Francois Michonneau1 and Tracy K. Teal2
1. University of Florida
2. Data Carpentry
Keywords: Reproducible Research, RMarkdown, Open Science, Data Carpentry, Github
The goal of this tutorial is to teach participants the skills and perspectives needed to conduct open research with R, including literate programming and best practices in sharing and publishing code and data. We will focus on how to make the work navigable, interpretable, and repeatable by others. This tutorial is modified from the Data Carpentry “Reproducible Research with R” workshop, and we will focus on an exemplar project to model the workflow of going from code and data to a published, archived product.
This tutorial is a module of the Data Carpentry “Reproducible Research with R” workshop, and we will focus on an exemplar project to model the workflow of going from code and data to a published product.
The objectives (in bold) and outline for the workshop are:
Lessons:
As an increasing number of people are using R to conduct research, it is possible to share and publish this code and data to enable reproducible research and advance research progress. Additionally there is increasing acceptance and interest in ‘open’ research practices, where code and data are shared as a part of the ongoing or final research product. In Data Carpentry surveys of the skills scientists are looking to learn, people with some R experience are most interested in learning how to distribute, share and publish their code and data using RMarkdown. In particular, they are interested in learning about literate programming, sharing code through github, and publishing code and data in repositories like FigShare. These skills and perspectives are necessary for open research and are clear next steps in learning for best practices and effective research R. We expect that many participants at UseR! will be looking for opportunities to learn these skills.

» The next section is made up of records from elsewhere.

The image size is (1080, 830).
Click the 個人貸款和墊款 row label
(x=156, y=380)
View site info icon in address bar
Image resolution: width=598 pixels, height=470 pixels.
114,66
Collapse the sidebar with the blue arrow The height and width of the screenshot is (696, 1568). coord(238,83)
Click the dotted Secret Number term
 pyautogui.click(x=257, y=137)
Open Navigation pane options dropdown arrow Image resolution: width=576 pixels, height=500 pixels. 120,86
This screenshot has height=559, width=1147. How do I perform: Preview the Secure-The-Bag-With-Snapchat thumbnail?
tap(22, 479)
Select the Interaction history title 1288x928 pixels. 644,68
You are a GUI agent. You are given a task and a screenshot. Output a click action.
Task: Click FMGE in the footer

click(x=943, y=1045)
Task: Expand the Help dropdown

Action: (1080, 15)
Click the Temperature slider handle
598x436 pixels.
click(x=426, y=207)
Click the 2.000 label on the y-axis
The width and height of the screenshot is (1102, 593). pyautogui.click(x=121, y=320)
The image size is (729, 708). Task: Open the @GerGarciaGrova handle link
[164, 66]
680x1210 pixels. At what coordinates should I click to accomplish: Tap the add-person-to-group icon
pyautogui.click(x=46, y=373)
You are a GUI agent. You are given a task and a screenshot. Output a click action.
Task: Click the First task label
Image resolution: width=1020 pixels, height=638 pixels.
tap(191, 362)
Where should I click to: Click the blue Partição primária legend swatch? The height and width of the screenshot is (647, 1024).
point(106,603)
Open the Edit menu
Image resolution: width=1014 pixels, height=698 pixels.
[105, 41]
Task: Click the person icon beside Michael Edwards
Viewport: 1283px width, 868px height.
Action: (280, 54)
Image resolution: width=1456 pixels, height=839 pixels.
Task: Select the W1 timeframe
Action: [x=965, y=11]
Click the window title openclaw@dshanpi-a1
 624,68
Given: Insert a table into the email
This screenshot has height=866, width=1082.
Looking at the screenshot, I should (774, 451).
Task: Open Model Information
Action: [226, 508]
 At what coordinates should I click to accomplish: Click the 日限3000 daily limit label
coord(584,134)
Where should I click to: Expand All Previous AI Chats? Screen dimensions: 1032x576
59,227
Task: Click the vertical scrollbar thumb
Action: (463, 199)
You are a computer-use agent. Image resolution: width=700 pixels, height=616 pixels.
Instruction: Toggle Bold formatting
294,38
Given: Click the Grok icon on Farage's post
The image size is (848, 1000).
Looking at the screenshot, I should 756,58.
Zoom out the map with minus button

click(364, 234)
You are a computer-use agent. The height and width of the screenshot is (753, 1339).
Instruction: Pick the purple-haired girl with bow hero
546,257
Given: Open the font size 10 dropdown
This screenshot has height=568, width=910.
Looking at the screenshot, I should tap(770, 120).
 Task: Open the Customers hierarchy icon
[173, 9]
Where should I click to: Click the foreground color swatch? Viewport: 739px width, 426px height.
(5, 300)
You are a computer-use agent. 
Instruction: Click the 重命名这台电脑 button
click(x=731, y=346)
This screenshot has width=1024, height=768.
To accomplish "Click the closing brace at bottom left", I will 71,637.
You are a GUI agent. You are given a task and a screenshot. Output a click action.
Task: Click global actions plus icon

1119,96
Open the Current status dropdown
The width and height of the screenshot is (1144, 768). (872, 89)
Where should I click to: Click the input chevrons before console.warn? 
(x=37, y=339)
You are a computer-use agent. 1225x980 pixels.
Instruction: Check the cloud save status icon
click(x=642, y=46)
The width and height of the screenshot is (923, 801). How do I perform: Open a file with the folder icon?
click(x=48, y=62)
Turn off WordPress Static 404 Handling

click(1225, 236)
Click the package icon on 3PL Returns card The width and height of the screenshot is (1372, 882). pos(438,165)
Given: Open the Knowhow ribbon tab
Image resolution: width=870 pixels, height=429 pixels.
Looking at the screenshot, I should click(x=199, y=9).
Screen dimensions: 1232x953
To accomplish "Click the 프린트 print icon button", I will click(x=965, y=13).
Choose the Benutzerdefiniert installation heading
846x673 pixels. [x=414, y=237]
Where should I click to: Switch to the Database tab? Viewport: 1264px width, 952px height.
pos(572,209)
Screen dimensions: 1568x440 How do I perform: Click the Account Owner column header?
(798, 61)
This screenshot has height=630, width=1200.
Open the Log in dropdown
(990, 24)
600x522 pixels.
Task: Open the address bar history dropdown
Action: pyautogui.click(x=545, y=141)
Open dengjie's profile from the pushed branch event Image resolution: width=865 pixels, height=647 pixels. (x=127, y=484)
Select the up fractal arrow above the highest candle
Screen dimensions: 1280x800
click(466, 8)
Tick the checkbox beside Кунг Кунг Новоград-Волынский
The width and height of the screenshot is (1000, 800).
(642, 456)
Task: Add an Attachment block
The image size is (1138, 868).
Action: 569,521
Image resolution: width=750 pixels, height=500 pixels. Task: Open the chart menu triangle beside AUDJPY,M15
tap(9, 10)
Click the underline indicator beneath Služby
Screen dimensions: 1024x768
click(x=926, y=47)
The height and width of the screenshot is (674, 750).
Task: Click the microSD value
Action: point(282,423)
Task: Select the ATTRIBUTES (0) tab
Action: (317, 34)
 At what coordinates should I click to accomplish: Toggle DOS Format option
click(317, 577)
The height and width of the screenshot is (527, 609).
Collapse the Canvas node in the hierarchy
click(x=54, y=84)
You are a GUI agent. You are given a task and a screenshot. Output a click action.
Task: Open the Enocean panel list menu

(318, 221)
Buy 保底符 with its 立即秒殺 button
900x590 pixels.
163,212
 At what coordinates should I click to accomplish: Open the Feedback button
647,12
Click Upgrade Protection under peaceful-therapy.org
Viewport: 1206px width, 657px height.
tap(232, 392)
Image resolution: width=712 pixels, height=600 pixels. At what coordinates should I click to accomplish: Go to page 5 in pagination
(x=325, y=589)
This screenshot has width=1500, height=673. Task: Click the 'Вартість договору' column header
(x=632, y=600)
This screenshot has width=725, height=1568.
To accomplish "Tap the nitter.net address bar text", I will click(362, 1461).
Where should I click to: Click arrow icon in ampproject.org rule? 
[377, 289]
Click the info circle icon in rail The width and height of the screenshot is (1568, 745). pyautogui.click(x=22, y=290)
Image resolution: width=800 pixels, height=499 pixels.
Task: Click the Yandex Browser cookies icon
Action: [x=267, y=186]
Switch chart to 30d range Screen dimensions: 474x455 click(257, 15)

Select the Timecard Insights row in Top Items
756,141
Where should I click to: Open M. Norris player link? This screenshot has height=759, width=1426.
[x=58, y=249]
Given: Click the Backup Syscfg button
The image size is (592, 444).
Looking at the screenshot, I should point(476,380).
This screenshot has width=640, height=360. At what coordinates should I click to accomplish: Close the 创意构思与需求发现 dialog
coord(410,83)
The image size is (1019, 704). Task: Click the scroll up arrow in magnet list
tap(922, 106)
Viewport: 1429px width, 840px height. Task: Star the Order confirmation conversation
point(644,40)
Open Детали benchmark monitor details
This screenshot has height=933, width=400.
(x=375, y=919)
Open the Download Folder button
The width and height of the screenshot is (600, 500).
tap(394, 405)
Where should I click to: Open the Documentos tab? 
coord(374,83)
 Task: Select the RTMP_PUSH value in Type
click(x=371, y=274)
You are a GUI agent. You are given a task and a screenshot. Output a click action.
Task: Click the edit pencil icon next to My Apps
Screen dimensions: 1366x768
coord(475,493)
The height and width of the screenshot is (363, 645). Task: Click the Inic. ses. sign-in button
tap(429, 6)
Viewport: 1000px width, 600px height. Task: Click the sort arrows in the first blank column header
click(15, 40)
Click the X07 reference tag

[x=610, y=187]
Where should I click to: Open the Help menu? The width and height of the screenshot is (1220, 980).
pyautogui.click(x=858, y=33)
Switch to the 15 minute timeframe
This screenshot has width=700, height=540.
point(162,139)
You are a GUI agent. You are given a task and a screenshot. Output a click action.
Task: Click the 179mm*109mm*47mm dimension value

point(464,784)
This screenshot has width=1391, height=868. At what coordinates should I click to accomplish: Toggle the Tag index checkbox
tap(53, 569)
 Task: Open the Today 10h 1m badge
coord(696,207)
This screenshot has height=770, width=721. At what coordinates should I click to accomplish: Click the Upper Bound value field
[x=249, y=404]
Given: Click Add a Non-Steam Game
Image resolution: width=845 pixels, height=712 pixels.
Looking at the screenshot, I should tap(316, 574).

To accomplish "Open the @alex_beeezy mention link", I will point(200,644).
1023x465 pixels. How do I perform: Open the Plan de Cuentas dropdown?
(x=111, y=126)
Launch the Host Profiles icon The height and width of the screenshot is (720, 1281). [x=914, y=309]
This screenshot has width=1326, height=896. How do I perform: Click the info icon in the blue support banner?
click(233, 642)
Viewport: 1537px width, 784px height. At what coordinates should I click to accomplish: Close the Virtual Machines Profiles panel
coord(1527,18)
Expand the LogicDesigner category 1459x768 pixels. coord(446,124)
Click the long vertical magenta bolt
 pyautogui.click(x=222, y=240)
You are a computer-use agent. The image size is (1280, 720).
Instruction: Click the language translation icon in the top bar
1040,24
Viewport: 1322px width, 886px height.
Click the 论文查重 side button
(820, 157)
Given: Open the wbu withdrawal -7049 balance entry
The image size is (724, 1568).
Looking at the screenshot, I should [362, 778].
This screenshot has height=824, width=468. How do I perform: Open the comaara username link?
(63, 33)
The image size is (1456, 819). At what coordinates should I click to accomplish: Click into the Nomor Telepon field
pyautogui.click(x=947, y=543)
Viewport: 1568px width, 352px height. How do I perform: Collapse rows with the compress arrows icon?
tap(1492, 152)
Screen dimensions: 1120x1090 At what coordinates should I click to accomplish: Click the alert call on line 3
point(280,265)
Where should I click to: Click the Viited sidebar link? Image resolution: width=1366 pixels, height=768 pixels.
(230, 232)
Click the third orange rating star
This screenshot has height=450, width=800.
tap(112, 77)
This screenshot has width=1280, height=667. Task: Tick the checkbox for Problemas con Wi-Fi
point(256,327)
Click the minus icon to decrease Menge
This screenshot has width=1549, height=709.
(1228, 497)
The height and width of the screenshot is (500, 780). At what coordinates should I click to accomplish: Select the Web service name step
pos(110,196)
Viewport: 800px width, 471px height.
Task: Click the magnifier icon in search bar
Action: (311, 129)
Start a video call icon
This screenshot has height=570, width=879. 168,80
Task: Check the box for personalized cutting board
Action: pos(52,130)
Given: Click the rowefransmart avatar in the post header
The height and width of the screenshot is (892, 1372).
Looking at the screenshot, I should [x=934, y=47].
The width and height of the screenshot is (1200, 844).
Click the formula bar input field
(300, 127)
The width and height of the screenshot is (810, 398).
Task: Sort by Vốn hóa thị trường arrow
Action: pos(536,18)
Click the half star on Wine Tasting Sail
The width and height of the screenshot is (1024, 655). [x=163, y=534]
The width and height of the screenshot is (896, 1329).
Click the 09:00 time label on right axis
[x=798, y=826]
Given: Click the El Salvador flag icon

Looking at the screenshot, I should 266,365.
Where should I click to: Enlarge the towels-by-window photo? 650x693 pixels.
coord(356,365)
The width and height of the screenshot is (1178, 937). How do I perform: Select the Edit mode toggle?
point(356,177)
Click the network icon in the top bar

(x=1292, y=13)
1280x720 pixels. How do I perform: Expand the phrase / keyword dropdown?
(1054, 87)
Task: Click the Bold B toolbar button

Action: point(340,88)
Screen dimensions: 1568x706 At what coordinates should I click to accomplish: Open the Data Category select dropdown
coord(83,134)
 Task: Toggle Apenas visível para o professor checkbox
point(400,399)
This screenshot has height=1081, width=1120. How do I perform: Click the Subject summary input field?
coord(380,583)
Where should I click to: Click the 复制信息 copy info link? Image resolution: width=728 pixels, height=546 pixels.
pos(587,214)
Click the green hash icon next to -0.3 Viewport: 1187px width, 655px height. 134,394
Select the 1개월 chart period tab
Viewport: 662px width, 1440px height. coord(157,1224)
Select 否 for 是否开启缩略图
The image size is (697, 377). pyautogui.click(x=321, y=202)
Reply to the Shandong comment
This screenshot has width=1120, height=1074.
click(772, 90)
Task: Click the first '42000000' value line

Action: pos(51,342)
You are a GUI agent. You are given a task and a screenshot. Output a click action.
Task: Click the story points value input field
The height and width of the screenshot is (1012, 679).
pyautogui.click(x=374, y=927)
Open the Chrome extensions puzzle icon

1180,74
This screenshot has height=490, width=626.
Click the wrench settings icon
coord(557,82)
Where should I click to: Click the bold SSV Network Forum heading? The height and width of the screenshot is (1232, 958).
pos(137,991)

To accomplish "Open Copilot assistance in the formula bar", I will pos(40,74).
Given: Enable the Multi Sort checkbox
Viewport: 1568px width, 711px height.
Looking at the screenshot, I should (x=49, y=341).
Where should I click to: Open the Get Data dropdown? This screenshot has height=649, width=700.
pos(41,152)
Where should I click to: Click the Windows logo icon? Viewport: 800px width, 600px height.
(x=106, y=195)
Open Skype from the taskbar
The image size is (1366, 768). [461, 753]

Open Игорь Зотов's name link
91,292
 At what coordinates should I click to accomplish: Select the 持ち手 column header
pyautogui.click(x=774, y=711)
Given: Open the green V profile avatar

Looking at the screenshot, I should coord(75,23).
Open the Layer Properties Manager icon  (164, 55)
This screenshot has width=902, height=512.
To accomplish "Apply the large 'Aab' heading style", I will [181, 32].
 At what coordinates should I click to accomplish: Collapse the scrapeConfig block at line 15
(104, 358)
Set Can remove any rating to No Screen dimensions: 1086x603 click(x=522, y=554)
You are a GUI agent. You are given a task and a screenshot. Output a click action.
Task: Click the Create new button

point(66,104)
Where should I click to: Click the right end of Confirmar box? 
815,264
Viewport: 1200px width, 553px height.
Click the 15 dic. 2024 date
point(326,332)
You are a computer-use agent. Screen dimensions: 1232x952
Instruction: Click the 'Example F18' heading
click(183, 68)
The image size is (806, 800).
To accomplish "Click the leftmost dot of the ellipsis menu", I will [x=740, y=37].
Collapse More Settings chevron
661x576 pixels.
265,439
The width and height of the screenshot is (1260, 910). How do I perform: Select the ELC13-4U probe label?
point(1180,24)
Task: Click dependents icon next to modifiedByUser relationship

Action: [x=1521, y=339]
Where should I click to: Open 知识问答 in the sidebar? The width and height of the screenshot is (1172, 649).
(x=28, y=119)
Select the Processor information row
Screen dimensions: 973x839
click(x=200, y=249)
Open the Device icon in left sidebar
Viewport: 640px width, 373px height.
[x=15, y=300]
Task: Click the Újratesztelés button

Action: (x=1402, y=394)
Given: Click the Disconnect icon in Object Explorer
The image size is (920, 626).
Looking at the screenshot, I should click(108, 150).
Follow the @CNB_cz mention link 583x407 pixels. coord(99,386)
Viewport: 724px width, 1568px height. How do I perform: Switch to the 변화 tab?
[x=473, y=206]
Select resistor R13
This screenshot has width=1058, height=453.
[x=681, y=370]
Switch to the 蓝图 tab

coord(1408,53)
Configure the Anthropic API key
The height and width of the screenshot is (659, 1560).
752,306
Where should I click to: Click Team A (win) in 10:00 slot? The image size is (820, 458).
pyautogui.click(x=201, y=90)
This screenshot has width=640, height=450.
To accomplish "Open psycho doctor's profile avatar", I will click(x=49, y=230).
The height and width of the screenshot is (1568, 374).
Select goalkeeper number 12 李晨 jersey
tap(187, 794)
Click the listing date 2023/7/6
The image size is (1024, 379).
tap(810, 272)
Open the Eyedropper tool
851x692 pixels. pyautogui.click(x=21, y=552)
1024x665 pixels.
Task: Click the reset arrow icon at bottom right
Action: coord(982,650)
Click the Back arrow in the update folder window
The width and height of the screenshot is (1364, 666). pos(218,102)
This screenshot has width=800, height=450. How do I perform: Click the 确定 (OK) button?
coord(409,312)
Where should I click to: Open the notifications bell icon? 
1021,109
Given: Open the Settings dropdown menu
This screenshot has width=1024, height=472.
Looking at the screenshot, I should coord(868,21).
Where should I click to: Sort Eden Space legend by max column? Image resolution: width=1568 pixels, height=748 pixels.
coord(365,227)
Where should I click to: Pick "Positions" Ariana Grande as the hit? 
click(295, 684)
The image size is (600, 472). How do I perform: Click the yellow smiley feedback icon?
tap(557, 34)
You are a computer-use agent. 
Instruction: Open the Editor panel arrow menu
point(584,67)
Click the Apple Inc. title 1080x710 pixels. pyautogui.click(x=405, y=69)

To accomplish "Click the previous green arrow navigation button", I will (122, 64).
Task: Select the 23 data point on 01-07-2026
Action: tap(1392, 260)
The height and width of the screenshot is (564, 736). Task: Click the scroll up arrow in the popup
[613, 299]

The active learning style of Data Carpentry workshops has been shown to be effective in teaching people the skills and perspectives needed to work with data. The vast majority (>90%) of participants responding to post-workshop surveys say that participating in the workshop was worth their time and led to improvements in their data management and data analysis skills. Additionally 94% of participants agree or strongly agree that they would recommend a workshop to a friend or colleague (reference: [1])
In most domains of research & industry there is an increasing capacity to generate data and an increasing knowledge of how to analyze this data using programming languages such as R. With this increasing capacity, is the potential to more effectively communicate, share and publish both the results of these analyses and the complete workflow for open research. However, many people do not yet have the skills or know best practices to effectively share and disseminate research products.
This tutorial is for people who are looking to move towards open research practices and want to learn the next steps in how to structure code and data, share these research products and publish this for broader dissemination, reuse and attribution. In this tutorial participants will learn how to generate documents with literate programming, share them via github, use appropriate licenses, and publish data and code research products. They will learn how to write RMarkdown, share code via github, and publish and track data and code research products.
Workshop participants should have a familiarity with working in R.
Many people in academia or in other organizations are being required to, or see the value in sharing and publishing their research products and process. Potential attendees are people who are conducting work in R and are interested in learning how to share and publish their code and data for open and reproducible research.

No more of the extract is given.